Большущее спасибо Вам, эрэа
Карса, эр
Зануда! С почином, эреа Артанис!
Судя по началу, история обещает быть интересной. Овражане словно какого-то конкретного Лиха боятся, а не просто неудачи. Однако что-то неладно в округе, раз такие меры предосторожности.А вот Борис, боюсь, угодил как кур в ощип.
Что же дальше-то будет?
Очень надеюсь, что интересной.
Да, опасаются они не беспочвенно. Со временем станет понятнее, чем провинились овражане, вернее - их предки, что их преследует Лихо, насылает на них различные беды.
Ну а Борису придется нелегко, конечно. Но поглядим, сумеет ли он справиться.
Это точно. Что-то явно прилетело когда-то овражцам, так вот из пустого суеверия "не высовывайся" для целого города образом жизни не станет. А тут и имена как на подбор, и характеры тех, кто успел "в кадр" попасть. Да и сам город странным показался - построен не по феншую , особенно если вспомнить, что в лесных краях. Так сёла на юге вырастали, в низинах. К воде поближе. А в лесных краях любая деревенька на холм взбиралась, не говоря уж о городе, да не просто граде, а граде стольном! Даже интересно стало, а прототип у него имеется? Новгородским Влесославльским духом конечно тянет, и тянет сильно, вон, с какого вопроса княженье Борисово началось! Но удали влесославльской, уверенности в себе, и в заводе нет! Гонор есть, но тоже какой-то неправильный. Овражцы как будто ждут постоянно, что им на мозоль больную наступят - вон, на достаточно невинное замечание, что мол Овраж и впрямь в овраге стоит, как ощетинились!
Интересно однако.
Люблю с Вами беседовать; вы ни одной, даже малозначительной, детальки не пропустите.

Что сделать
(1) Перескажите списком и короче абзац обсуждения истории про Овраж, который начинается словами «Это точно. Что-то явно прилетело». Основные факты сохраните.
(2) Продолжите обсуждение истории про Овраж следующей репликой.

Материал по поиску элементов
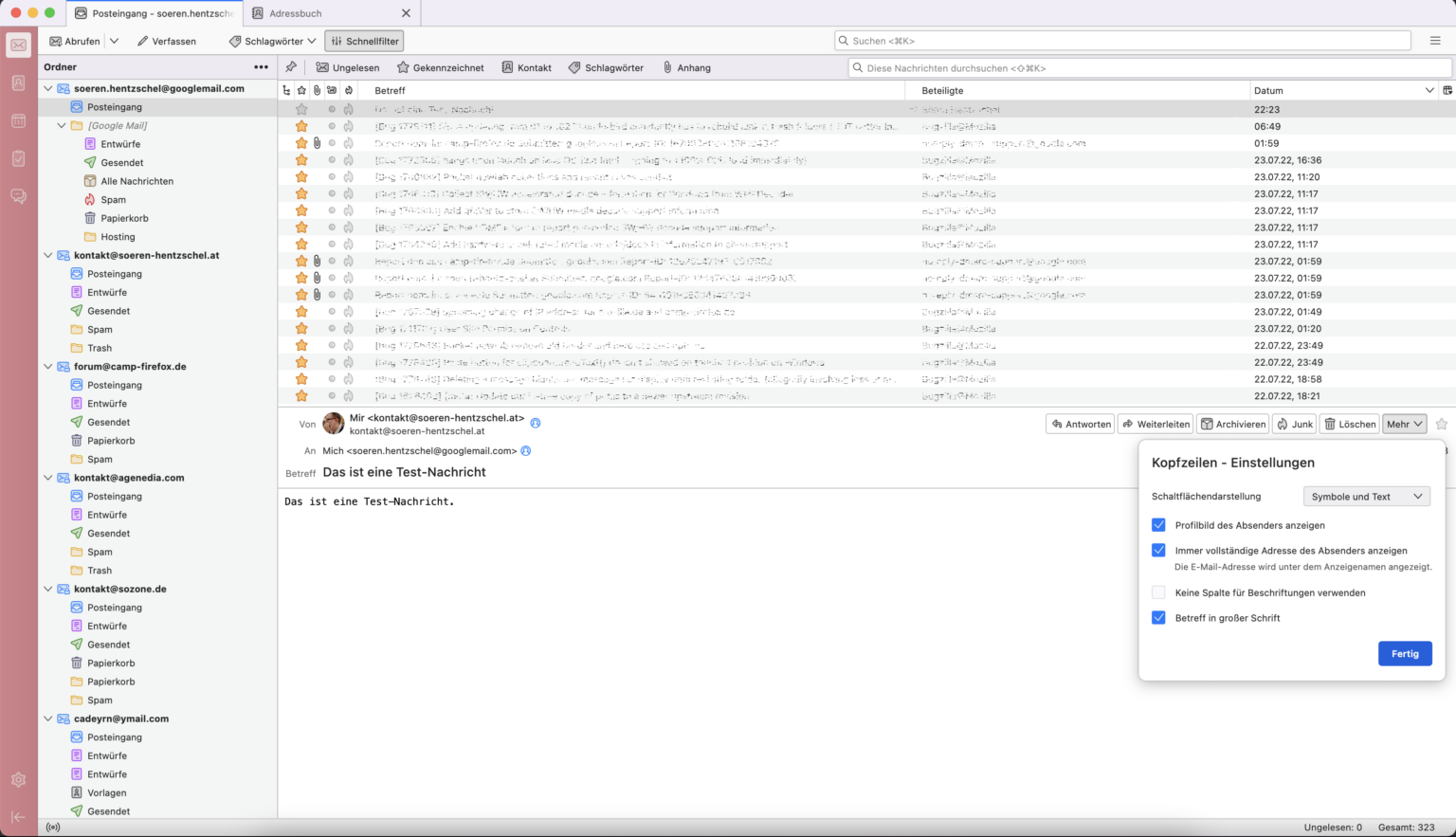This screenshot has width=1456, height=837.
Task: Enable 'Keine Spalte für Beschriftungen verwenden'
Action: pyautogui.click(x=1158, y=592)
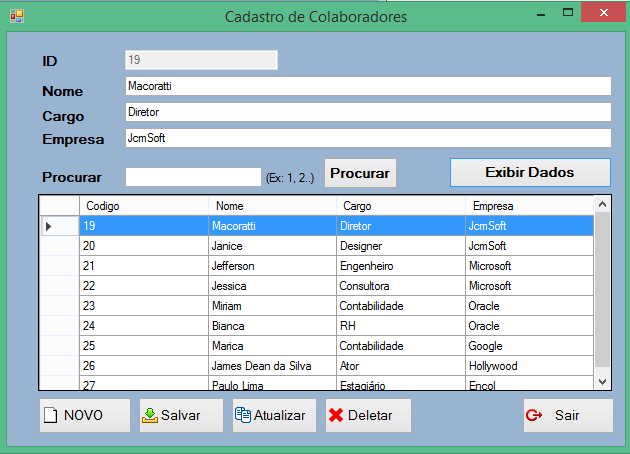
Task: Maximize the Cadastro de Colaboradores window
Action: pos(568,12)
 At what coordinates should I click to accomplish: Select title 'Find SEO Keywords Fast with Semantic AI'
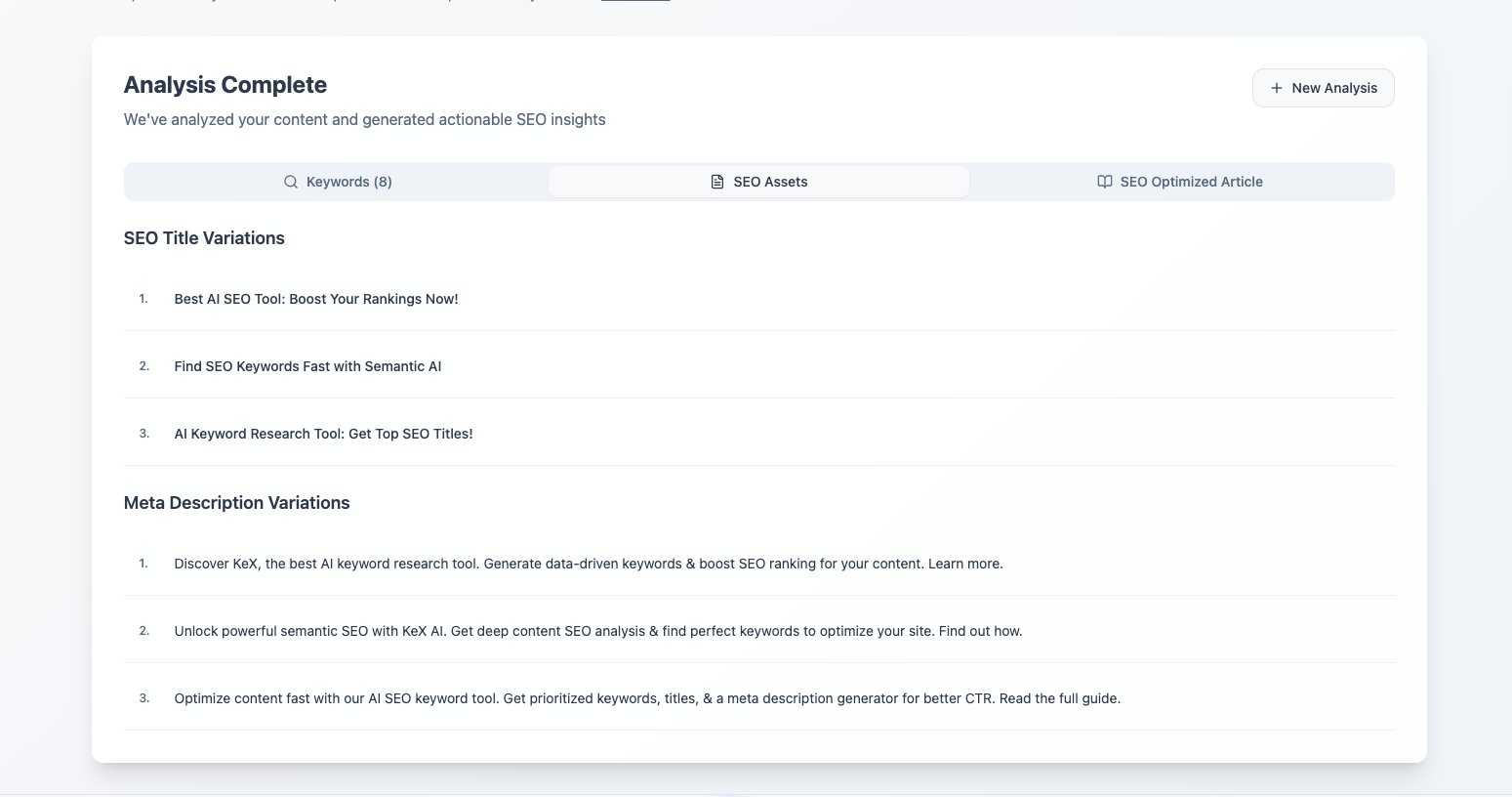click(306, 366)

Ответы
(1)
- Овражцев явно когда-то постигла беда. Пустое суеверие «не высовывайся» не стало бы образом жизни целого города.
- На это указывают и подобранные имена, и характеры героев, уже попавших «в кадр».
- Сам город построен странно. В лесных краях любая деревня ставилась на холме, а в низинах, ближе к воде, селились на юге. Для стольного града такое место тем более необычно.
- Возникает вопрос о прототипе. Сильно чувствуется новгородский, влесославльский дух, и это видно уже по вопросу, с которого началось княжение Бориса.
- Однако влесославльской удали и уверенности в себе у овражцев нет. Гонор есть, но какой-то неправильный.
- Овражцы будто постоянно ждут, что им наступят на больную мозоль. Они ощетинились даже на невинное замечание, что Овраж и впрямь стоит в овраге.

(2)
О прошлом Овража выяснится в свое время. А что до расположения и своеобразных обычаев - надо иметь в виду, что здесь еще сохранились более древние повадки, когда еще не было, как такового, общего государства, пусть и разделенного на разные княжества, а были отдельные племена, а то и роды. Вот как венны в семеновском "Волкодаве". Недаром овражцы редко поминают общих Богов, зато через каждые два слова - Небесного Лося. За счет удаленности от более развитых княжеств сохранили еще остатки тотемизма. Отсюда и местечковый патриотизм, и недоверие к окружающим: они еще гораздо больше овражане, чем сварожане. До Влесославля им, конечно, далеко - те-то могли себе позволить обособленность, а эти просто привыкли, что не нужны никому с их проблемами.
Ну а расположение города тоже, скорее всего, еще с того времени, когда он никаким городом не был, а был стойбищем одного из многих родов. Там уж приходилось уживаться где можно. Может, их когда-то туда более сильные соседи вытеснили. Ну а потом традиция появилась - как же Небесный Лось им эту долину подарил!
Нет, конкретного прототипа у Овража не было. Ближайший аналог - какой-нибудь древлянский или вятичский город, скорее всего. Вроде, эти племена жили в лесах и считались самыми отсталыми?
Да и вообще, это произведение планируется более самостоятельным и более фэнтезийным, чем остальной славянский цикл. В качестве разминки между двумя большими произведением - "Северной легендой" и тем, что еще планируется.
Наступил вечер, и за мутной пленкой окон давно совершенно стемнело. Веселина подоила коров и принесла молоко в ведрах. Младшие братья и сестра зачерпнули себе по чашке парного молока, еще пахнущего сладким сеном, домашним теплом и кормилицей-коровой. Вокруг ведер тут же закружился котенок, пытаясь дотянуться и полакать так вкусно пахнущего молока.
Хозяйка избы достала из печи чугунок щей с капустой и грибами, налила каждому полную глиняную миску. Принялась резать ржаной каравай, вздохнув, что он получился не таким пышным и мягким, как обычно.
- Мука заканчивается, - проворчала женщина, обращаясь к мужу. - Сходил бы ты завтра на мельницу к Жадану да попросил муки. Отдашь ему взамен вон те горшки для меда, где нарисована пчела, он как раз у тебя их просил.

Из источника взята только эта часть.